Practical steps for affected people
While DHS reviews policies, individuals and families can use resources named by lawmakers and advocates:
- Seek help: Contact the ACLU, National Immigrant Justice Center, or local legal aid organizations listed by your city or county. These groups are tracking 2025 cases and can guide next steps.
- Contact Congress: Constituents can reach the offices of Rep. Lou Correa, Sen. Elizabeth Warren, or other signatories through official House and Senate websites to share case details or ask about the inquiry.
- Follow official updates: DHS posts news and statements on its newsroom. For updates, see the DHS press releases page: https://www.dhs.gov/news-releases.
- Document everything: Keep copies of any release papers, notices, or communications from ICE. These records may help with legal counsel and any later claim for redress.
Legal and policy analysis in plain terms
- Why citizenship checks matter: If a person says they are a U.S. citizen, ICE must verify before taking them into custody. When databases are outdated or training is weak, agents can make mistakes that lead to wrongful detention.
- Why data transparency matters: Without accurate numbers on citizen stops and detentions, Congress and the public cannot measure the scale of the problem or judge whether fixes work.
- Why oversight matters: Reminders and memos alone rarely change field behavior. Independent audits, clear consequences for errors, and public reporting tend to create real change.
Timeline to watch
- February 2025: ICE tells field offices to update citizenship data; effectiveness unknown.
- July–August 2025: Reports grow of citizens detained during broad enforcement drives.
- August 9, 2025: Lawmakers send their letter to DHS Secretary Alejandro Mayorkas.
- September 5, 2025: DHS response due. Missed or partial answers could trigger hearings.

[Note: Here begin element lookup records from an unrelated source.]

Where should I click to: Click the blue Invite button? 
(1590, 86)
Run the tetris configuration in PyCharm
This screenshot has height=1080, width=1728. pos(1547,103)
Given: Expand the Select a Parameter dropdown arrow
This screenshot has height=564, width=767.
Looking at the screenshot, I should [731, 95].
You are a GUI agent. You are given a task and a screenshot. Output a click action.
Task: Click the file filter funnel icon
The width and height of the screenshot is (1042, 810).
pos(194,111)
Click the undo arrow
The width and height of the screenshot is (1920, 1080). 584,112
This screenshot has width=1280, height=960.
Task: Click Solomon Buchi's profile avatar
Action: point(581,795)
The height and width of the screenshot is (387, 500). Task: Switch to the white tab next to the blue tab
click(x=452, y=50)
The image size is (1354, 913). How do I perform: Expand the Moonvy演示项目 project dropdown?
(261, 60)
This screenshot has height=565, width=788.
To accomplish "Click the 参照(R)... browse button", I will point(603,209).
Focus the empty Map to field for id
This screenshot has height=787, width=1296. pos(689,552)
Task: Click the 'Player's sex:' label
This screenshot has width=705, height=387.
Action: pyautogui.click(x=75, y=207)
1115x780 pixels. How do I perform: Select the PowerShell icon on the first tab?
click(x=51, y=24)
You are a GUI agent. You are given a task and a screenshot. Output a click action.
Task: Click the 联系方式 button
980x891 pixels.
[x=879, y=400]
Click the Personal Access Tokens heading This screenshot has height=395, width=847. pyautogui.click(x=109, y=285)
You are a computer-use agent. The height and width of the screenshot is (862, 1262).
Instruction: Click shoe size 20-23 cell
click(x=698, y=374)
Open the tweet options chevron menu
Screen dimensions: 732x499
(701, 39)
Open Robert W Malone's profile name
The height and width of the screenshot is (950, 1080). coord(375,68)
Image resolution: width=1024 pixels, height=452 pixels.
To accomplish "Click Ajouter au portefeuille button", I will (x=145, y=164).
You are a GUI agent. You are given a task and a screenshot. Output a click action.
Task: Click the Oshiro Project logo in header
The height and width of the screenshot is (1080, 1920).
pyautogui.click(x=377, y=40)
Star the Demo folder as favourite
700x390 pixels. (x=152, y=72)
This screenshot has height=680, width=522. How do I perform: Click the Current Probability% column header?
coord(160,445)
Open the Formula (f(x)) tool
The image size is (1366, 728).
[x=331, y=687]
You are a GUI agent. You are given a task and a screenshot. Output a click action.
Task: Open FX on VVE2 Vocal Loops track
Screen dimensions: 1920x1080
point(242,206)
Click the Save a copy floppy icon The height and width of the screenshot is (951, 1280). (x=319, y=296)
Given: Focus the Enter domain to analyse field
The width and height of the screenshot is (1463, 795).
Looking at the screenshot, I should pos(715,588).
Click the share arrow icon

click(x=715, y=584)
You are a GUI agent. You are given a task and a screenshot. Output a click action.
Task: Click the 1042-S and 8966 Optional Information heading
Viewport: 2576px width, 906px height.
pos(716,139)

Bottom line for communities
This inquiry, led by Goldman and colleagues, puts the spotlight on ICE practices that directly affect citizens and noncitizens alike. If DHS delivers full data and clear policies by September 5, families, lawyers, and community groups will have a better picture of what went wrong — and how to fix it.
If not, expect hearings, more media reporting, and fresh legislative proposals aimed at halting wrongful detention in the United States 🇺🇸.
Key takeaway: Congress is demanding transparency, records, and policy fixes by September 5, 2025 — the response (or lack of one) will likely determine whether the issue moves to public hearings and legislative action.
This Article in a Nutshell
On August 9, 2025, lawmakers demanded DHS disclose how ICE verifies citizenship after rising citizen detentions. They seek 2025 counts, policies, training records, oversight steps, and database corrections by September 5, 2025. If DHS fails, Congress may hold hearings, subpoena records, and push reforms to prevent wrongful detentions of U.S. citizens.